## WRITTEN TASK
Retype all of the data below exactly as it appears, leaving out the pictures.

>> Start LISTED RECORDS

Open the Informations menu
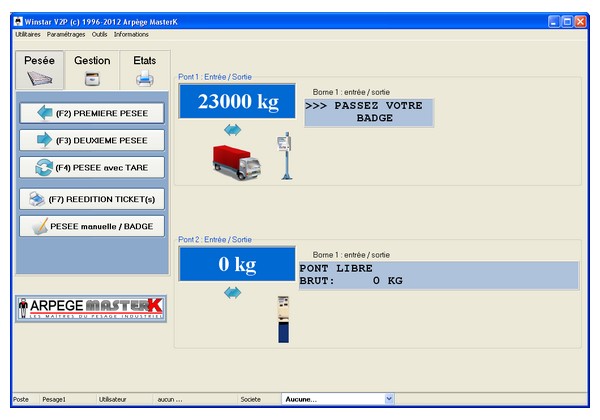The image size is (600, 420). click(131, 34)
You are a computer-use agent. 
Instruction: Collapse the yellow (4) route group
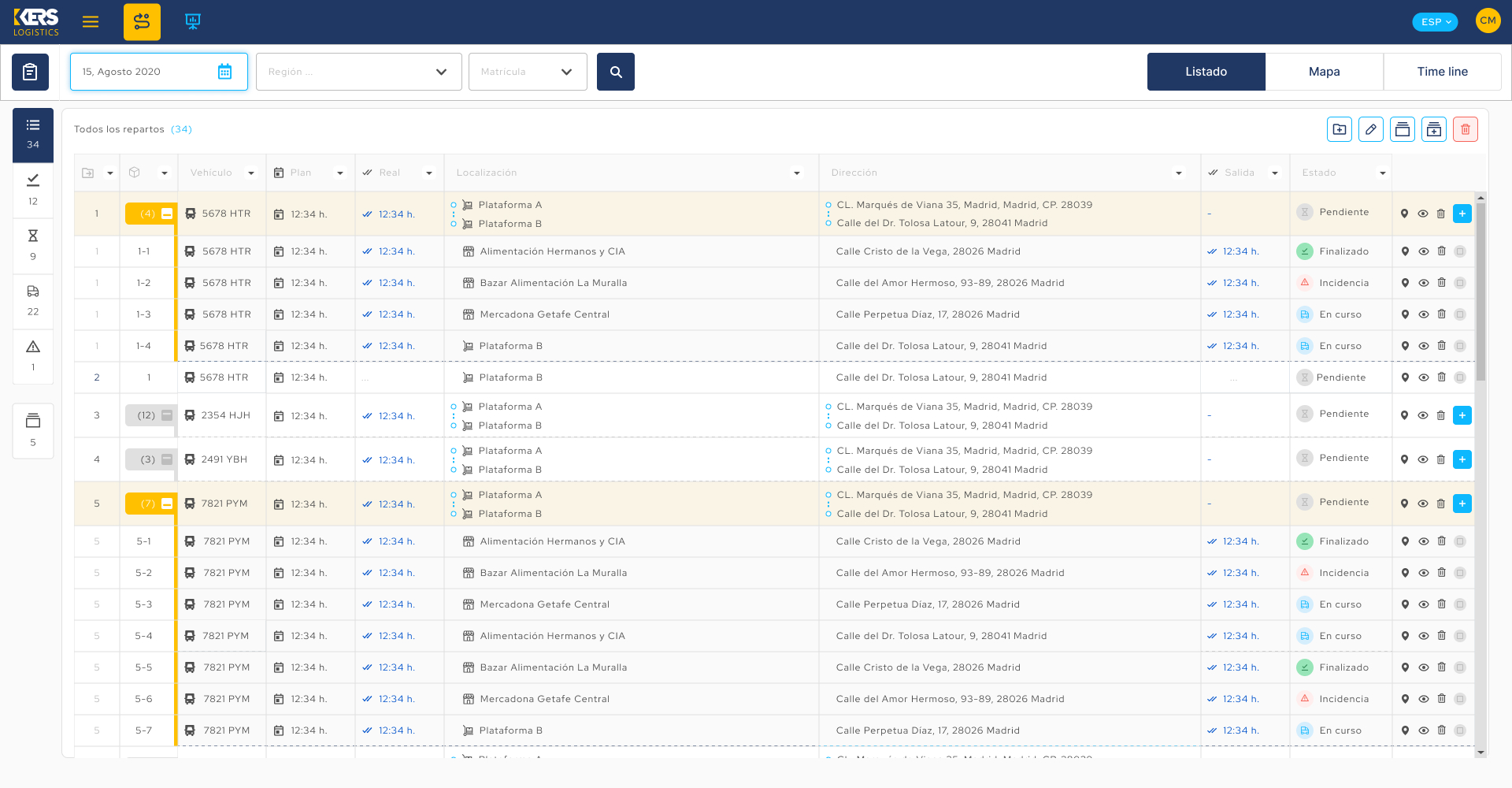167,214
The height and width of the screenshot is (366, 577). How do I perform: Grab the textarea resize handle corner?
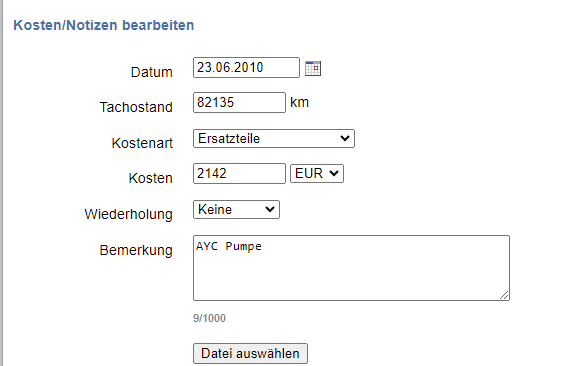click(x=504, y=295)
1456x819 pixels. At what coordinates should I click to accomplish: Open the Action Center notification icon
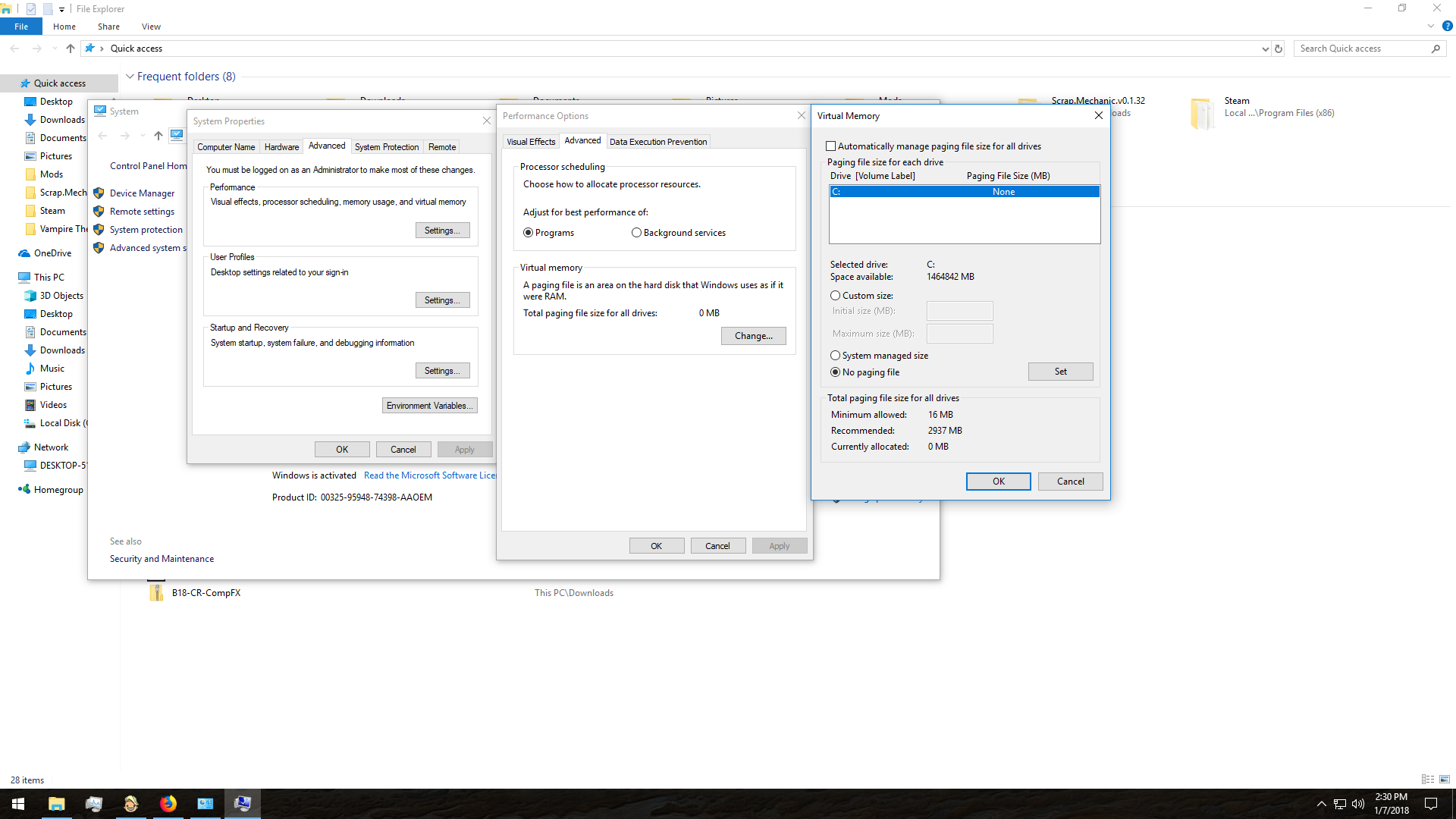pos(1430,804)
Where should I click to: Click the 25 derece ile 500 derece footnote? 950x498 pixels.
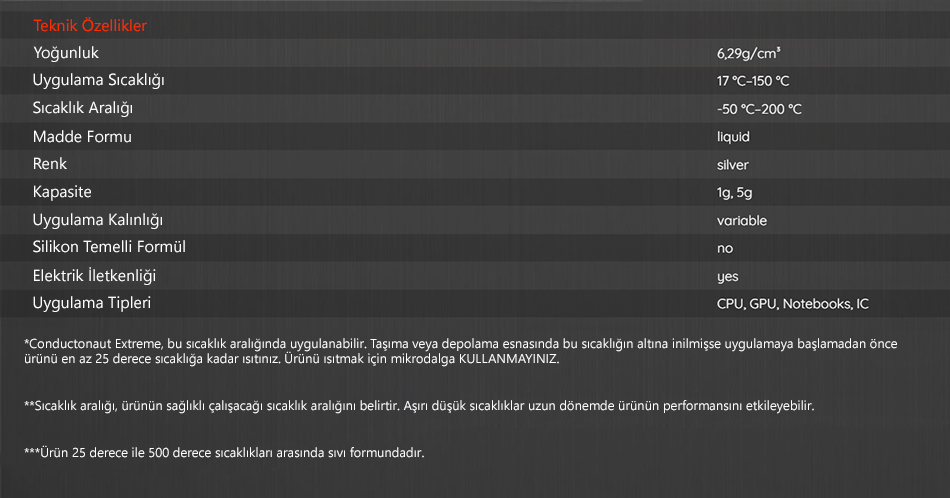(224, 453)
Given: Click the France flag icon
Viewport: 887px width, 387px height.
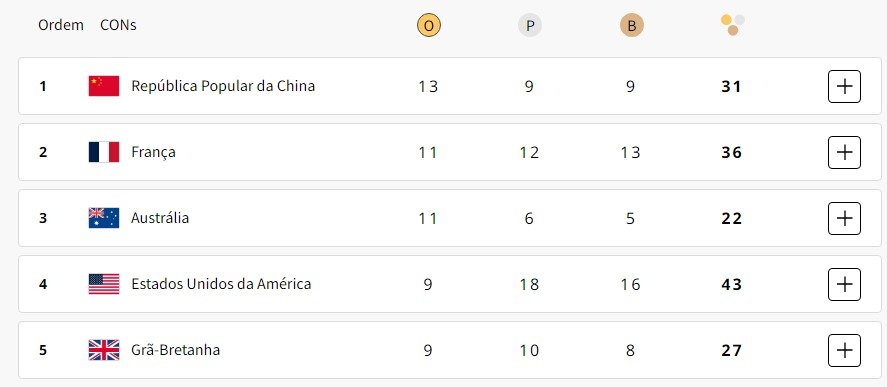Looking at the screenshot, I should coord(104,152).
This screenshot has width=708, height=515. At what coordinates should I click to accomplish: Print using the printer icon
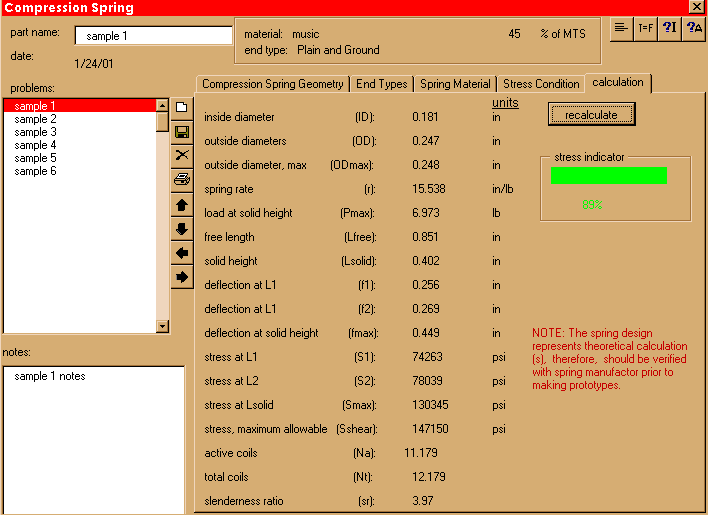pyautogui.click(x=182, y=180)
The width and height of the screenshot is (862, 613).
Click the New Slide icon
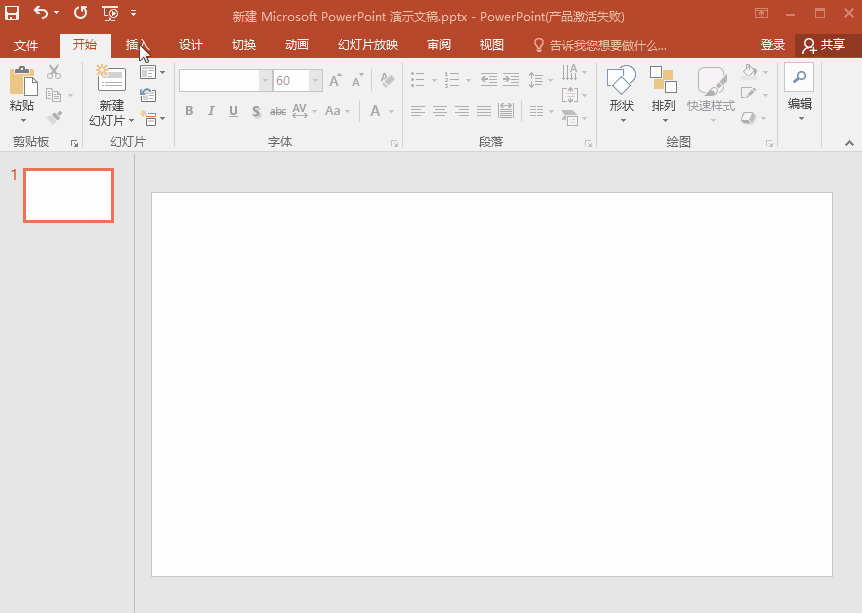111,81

>> End LISTED RECORDS

## SOLUTION
Open the Informations menu
The image size is (600, 420). click(131, 34)
You are a computer-use agent. 
Instruction: Collapse the yellow (4) route group
167,214
The height and width of the screenshot is (366, 577). How do I perform: Grab the textarea resize handle corner?
click(x=504, y=295)
1456x819 pixels. At what coordinates should I click to accomplish: Open the Action Center notification icon
pos(1430,804)
Where should I click to: Click the 25 derece ile 500 derece footnote? 950x498 pixels.
(224, 453)
Given: Click the France flag icon
Viewport: 887px width, 387px height.
Looking at the screenshot, I should coord(104,152).
This screenshot has width=708, height=515. At what coordinates should I click to accomplish: Print using the printer icon
pyautogui.click(x=182, y=180)
The width and height of the screenshot is (862, 613).
Click the New Slide icon
111,81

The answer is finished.